Most of that information in based on secondhand accounts or fan retellings, and undoubtedly some of it is apocryphal. But that’s the point. As good as Mantle the baseball player was, it was MANTLE: THE LEGEND that enthralled a generation of young boys and girls. Mantle hit one 30 rows back in the upper deck?! COOL!! Whether Mantle went 1-4 or 4-4 that day didn’t matter, just like it didn’t matter when Mantle took the field so hung over that he could barely see. Mantle played six hours after finishing a nine-hour drinking and carousing binge with Billy at the Copa?! WHAT A MAN!! For better or worse, Mantle did everything larger than life, while at the same time maintaining his hard-scrabble, “down-home American boy” appeal that every youngster tried to emulate in a stick ball game or Little League contest. Mantle had a 10,000-watt smile, 100,000 watts of talent and maybe 10 watts of self-preservation. In the return to normalcy that was the 50s and early 60s, when cigarettes could be smoked anywhere and two drinks with lunch was a light meal**, Mantle’s ability to play hard, work just hard enough and still be effortlessly great at our national pastime was enough for a legion of kids to worship him the way our tweens worship Justin Bieber today.
**At least that’s what I’ve seen on Mad Men.
Finally, Mantle looked the part. The chiseled jaw, the wide smile and muscular physique made him appear as a man ripped from the hero pages of the comics, a red-blooded American male with an affable demeanor and a preternatural ability to excel at a child’s game for a living. At five years old, or 8, or 13, what boy doesn’t want to grow up like that? As destructive as it was in the long term, Mantle appeared from the outside looking in to have the perfect life, at least to children like my father, a Long Island native who was hooked on baseball from age 6. To the kids of what would become the largest generation in our history, Mantle had it all. Hell, he was it all.

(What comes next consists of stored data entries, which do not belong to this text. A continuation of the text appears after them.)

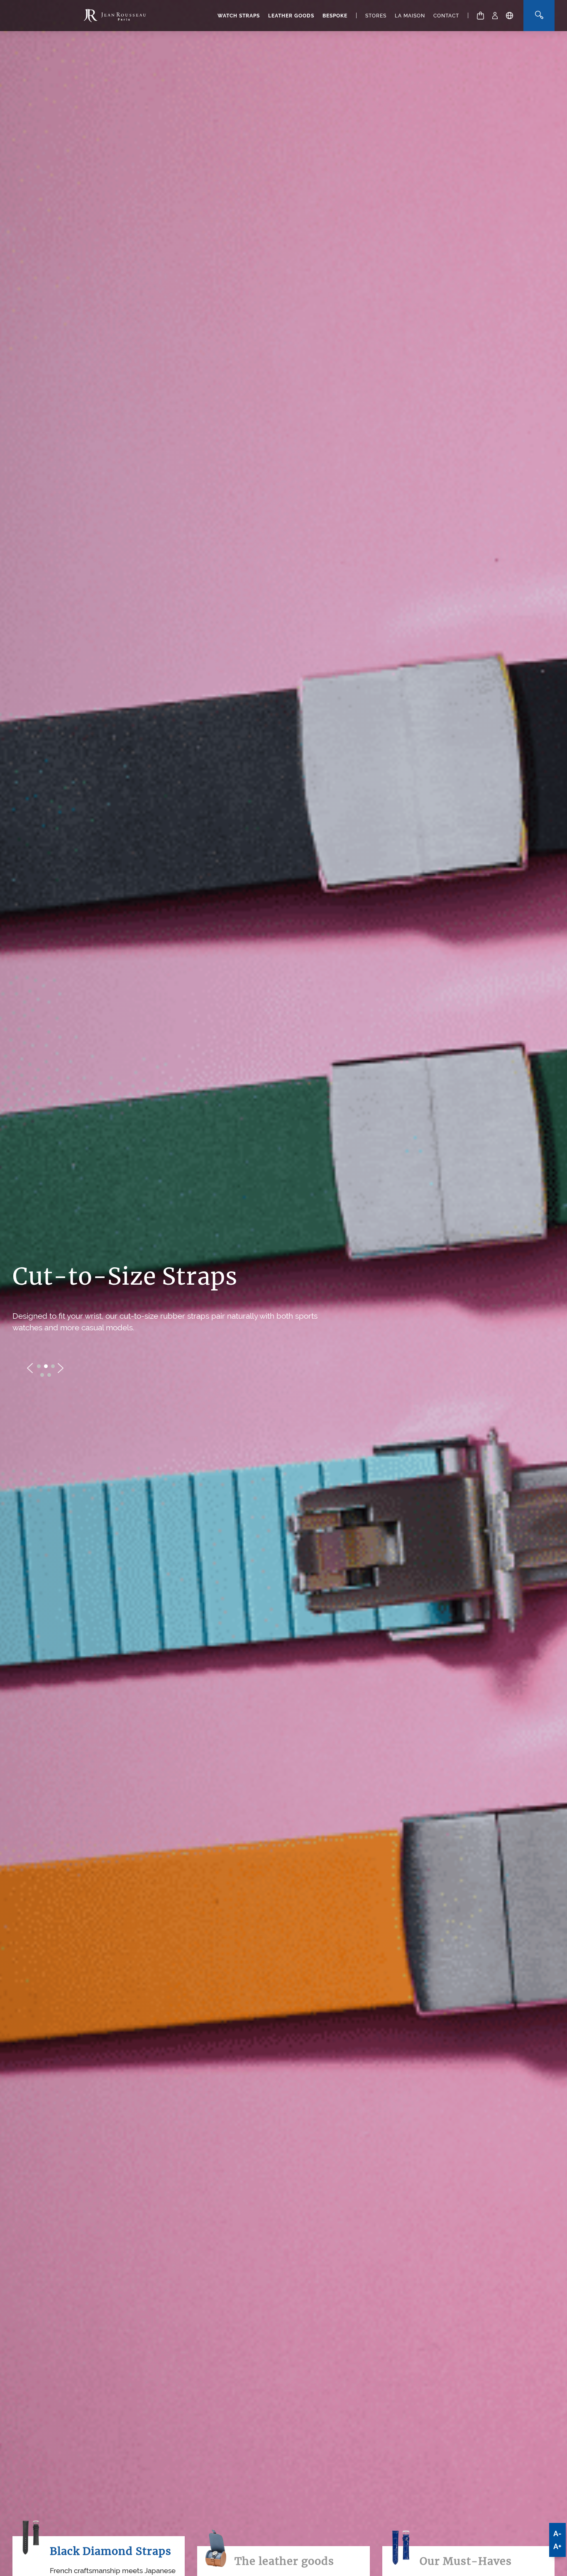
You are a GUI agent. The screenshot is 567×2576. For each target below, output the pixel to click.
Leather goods (291, 16)
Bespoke (335, 16)
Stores (375, 16)
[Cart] (480, 15)
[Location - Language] (509, 15)
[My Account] (495, 15)
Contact (446, 16)
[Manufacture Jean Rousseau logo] (115, 15)
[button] (39, 1366)
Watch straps (239, 16)
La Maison (410, 16)
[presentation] (30, 1368)
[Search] (539, 15)
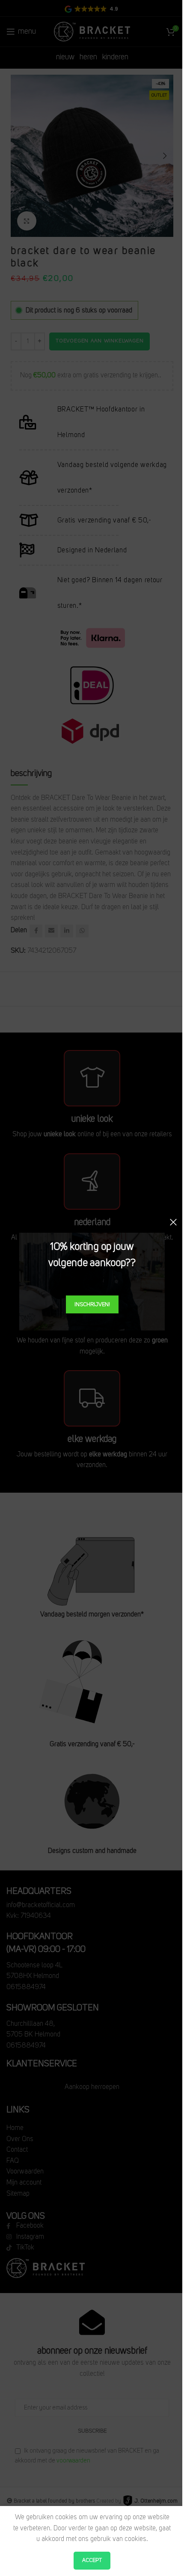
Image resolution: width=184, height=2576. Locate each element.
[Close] (173, 1222)
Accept (92, 2560)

There are darker aspects to Mantle’s story, from his flagrant cheating on wife Merlyn to his description of an “outstanding experience” at Yankee Stadium. But they are not what my father, or his friends, or anyone that caught the Mick live, remembers about Mantle. They remember the guy who still holds the World Series career record for home runs, RBIs, runs scored, extra-base hits, walks and total bases. They remember the mammoth home runs, the mighty cuts that appeared to start from Oklahoma and end in the Bronx. They remember the man who cherished having the fans on his team and always tipped his cap, the man who ended his autobiography with: “Your teammate, Mickey Mantle”, the name signed in his trademark handwriting. They remember the Mick.